Dubai: The local construction sector is lining up for the ‘Triple P’ effect in Dubai. For an industry currently in the grip of eroding profit margins and inventory overload, it won’t be a moment too soon.
“Dubai’s infrastructure projects, while state-of-the-art, have primarily been developed within the domain of the public sector,” said Masood Afridi, Partner at the law firm of Afridi & Angell.
“Bank support for the project finance sector has started to dry up”Share on facebookTweet this
“With the new Public-Private Partnerships law in place, the Government can expect a rise in private sector participation, which will not only provide greater efficiencies and transfer of technology and know-how, but will permit the Government to divert its resources to other sectors such as health care and education.
“Such policies inevitably introduce private sector style reforms in management and operational efficiency.”

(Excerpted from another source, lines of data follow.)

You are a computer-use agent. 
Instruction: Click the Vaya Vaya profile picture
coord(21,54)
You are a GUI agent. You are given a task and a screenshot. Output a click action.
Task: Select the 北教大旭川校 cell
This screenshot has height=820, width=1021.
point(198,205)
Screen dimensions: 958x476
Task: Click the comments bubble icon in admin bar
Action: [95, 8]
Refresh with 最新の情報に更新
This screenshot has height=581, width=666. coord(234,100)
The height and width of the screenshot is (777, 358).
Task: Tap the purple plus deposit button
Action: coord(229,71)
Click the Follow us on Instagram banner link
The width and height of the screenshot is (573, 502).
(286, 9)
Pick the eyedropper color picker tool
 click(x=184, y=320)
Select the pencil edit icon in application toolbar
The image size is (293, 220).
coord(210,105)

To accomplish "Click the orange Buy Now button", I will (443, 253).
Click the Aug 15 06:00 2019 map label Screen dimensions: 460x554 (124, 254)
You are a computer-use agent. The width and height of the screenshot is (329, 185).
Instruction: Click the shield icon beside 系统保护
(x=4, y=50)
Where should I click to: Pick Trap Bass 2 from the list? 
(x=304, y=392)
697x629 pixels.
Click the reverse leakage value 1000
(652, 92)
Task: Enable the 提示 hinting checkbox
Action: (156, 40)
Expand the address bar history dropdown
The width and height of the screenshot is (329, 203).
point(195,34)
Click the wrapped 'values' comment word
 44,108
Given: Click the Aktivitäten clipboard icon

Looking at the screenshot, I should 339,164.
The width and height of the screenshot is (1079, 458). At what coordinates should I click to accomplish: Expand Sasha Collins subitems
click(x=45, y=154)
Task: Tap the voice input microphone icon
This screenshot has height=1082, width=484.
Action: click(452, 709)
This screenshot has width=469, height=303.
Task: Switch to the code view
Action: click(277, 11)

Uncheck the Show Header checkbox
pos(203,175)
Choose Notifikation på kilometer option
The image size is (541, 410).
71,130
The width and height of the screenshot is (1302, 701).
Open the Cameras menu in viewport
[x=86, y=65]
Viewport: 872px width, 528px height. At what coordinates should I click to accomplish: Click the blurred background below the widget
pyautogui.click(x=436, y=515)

Another PPP-induced benefit would be the participation of capital markets in the funding of future projects. If those funds start to flow in, it will be a relief for the construction sector now wrestling with cash flow problems and the less than lukewarm interest from the banking sector.
“Bank support for the project finance sector has started to dry up,” said Sameer Lakhani, Managing Director at Global Capital Partners, an investment firm. “This has been due to a general “risk off” approach to the sector as well as broader liquidity concerns. For the most part, appetite will remain muted for all but the most blue-ribbon of projects.”
Dubai’s PPP law, which came into effect on August 8, has set mandates on what the private sector can expect from taking a role in the emirate’s infrastructure needs.
Projects of a value not exceeding Dh200 million may be approved at the level of the director-general of the relevant government department. Those exceeding this level must be approved by the Department of Finance, while projects of Dh500 million and more need green lighting from the Supreme Fiscal Committee of the Emirate of Dubai.
“While setting out parameters for PPP projects, the new law permits participating parties to conclude terms in a manner that ensures that the overall objectives of the new law are adequately preserved,” said Afridi. “This provides a certain degree of flexibility, which is essential for such projects to succeed.
“Infrastructure devolvement is, to a large extent, synonymous with construction, and as such the new law should see a rise in large-scale construction contracts, which in turn will result in several subcontracts.”
It is the subcontractors who have faced the brunt of the slowdown the industry has experienced since the second-half of 2014.
“(Project) cost terms are being rewritten simply because developers are using the price downturn to capitalise on their terms,” said Lakhani. “Often, this is being manifested through longer repayment plans, although price write-downs are now starting to become more common.”
With payment periods pushing well past 180 days, subcontractors’ very existence are being threatened. And the only hope they hold on to is that Dubai — from early 2016 itself — will start putting out the mega projects that it will need for Expo 2020.
“The recent comments by Mohammad Al Shaibani (Director-General of H.H. The Ruler’s Court) clearly stipulate construction projects in Dubai will continue as planned,” said Lakahni. “This is encouraging as it indicates that the heightened levels of anxiety in the market are likely overdone.
“This implies that there will be elevated levels of profitability for companies that can ride out this downturn. Given that the pipeline of projects is expected to remain robust, (this) represents an opportunity for the sector as a whole.”
But Afridi counsels future PPP stakeholders to show a degree of patience for the results to show up. “The initiative is a step towards opening up the market to the private sector, and such reforms often take years to develop into seamless transactions.
“Private sector participants should attempt to achieve win-win scenarios, and in the process exercise a great deal of flexibility, patience and perseverance.”
Dubai’s Public-Private Partnerships law offers optimum flexibility
• Various structures such as BOOT (build-operate-own-transfer) are allowed, which builds in the flexibility “essential for sourcing financing from various institutions such as multilateral agencies, commercial institutions and Islamic financing vehicles,” said Masood Afridi at of Afridi & Angell. “If properly structured, the law could galvanise the scope for ‘limited recourse’ financing, which would greatly assist in the overall financial health of any sector.”
• The law outlines the qualification process and criteria for private sector participants to ensure that projects are managed on a global best-practices basis. The projects may be implemented through a variety of legal vehicles, ranging from locally incorporated joint venture limited liability companies, to entities that are not owned by the government, but are set up for the sole purpose of implementing the projects.
• The partnership contracts are to be governed by the new law and the laws of Dubai. All disputes are to be resolved by arbitration within the emirate.